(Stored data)
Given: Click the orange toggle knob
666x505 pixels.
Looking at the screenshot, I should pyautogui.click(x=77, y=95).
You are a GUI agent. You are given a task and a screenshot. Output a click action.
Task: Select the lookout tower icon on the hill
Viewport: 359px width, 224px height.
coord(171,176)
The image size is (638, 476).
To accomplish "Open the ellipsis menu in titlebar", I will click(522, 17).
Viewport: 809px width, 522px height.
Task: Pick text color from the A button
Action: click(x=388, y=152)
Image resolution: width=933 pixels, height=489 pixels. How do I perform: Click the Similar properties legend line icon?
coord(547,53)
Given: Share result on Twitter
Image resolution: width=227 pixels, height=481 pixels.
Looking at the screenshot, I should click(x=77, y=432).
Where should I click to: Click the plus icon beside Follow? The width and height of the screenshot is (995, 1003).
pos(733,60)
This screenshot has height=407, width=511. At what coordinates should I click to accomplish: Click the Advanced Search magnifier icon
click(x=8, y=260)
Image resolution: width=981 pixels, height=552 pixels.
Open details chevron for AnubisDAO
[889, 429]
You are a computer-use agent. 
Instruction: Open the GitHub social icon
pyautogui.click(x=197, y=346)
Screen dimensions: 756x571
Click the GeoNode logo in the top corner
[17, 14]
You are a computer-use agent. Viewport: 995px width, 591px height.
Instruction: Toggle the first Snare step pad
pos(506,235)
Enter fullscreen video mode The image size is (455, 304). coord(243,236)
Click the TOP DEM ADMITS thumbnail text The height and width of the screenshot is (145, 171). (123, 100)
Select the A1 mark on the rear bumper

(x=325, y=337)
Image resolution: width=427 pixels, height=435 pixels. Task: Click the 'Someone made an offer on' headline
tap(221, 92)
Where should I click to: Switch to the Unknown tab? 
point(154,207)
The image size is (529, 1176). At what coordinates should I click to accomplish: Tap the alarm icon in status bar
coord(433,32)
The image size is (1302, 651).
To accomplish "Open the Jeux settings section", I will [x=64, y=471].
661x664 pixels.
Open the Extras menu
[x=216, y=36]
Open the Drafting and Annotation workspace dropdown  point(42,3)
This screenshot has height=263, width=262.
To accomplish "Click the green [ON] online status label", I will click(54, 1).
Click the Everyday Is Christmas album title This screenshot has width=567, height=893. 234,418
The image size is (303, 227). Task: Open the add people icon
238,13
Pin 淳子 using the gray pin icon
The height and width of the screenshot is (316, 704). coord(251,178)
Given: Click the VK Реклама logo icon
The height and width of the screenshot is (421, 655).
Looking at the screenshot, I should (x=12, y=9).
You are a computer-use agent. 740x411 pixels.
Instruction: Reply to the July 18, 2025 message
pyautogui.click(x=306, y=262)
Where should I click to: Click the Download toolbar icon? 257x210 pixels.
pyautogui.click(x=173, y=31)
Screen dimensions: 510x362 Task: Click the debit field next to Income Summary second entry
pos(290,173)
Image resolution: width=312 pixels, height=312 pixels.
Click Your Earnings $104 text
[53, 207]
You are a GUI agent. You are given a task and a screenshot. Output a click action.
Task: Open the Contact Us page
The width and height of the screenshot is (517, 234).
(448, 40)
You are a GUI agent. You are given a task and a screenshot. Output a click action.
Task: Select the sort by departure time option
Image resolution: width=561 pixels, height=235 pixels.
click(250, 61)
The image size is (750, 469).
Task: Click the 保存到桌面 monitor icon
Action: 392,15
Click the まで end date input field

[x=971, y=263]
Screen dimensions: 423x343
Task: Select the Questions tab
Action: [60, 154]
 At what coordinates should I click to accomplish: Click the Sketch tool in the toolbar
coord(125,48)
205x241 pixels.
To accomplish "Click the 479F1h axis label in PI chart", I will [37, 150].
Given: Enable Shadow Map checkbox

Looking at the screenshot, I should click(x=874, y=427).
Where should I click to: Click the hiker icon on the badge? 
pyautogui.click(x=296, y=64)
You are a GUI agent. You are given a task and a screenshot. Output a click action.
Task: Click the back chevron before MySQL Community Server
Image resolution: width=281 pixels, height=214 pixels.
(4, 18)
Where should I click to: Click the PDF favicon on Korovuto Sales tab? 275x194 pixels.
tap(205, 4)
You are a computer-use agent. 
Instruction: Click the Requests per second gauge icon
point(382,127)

▶ **Aim of the exercise**: Please, from the entries above, set down exactly the lines from the one containing "The image size is (529, 1176)." through the one containing "You are a computer-use agent. 740x411 pixels.", and only those.

▶ **Solution below**:
The image size is (529, 1176). At what coordinates should I click to accomplish: Tap the alarm icon in status bar
coord(433,32)
The image size is (1302, 651).
To accomplish "Open the Jeux settings section", I will [x=64, y=471].
661x664 pixels.
Open the Extras menu
[x=216, y=36]
Open the Drafting and Annotation workspace dropdown  point(42,3)
This screenshot has height=263, width=262.
To accomplish "Click the green [ON] online status label", I will click(54, 1).
Click the Everyday Is Christmas album title This screenshot has width=567, height=893. 234,418
The image size is (303, 227). Task: Open the add people icon
238,13
Pin 淳子 using the gray pin icon
The height and width of the screenshot is (316, 704). coord(251,178)
Given: Click the VK Реклама logo icon
The height and width of the screenshot is (421, 655).
Looking at the screenshot, I should (x=12, y=9).
You are a computer-use agent. 740x411 pixels.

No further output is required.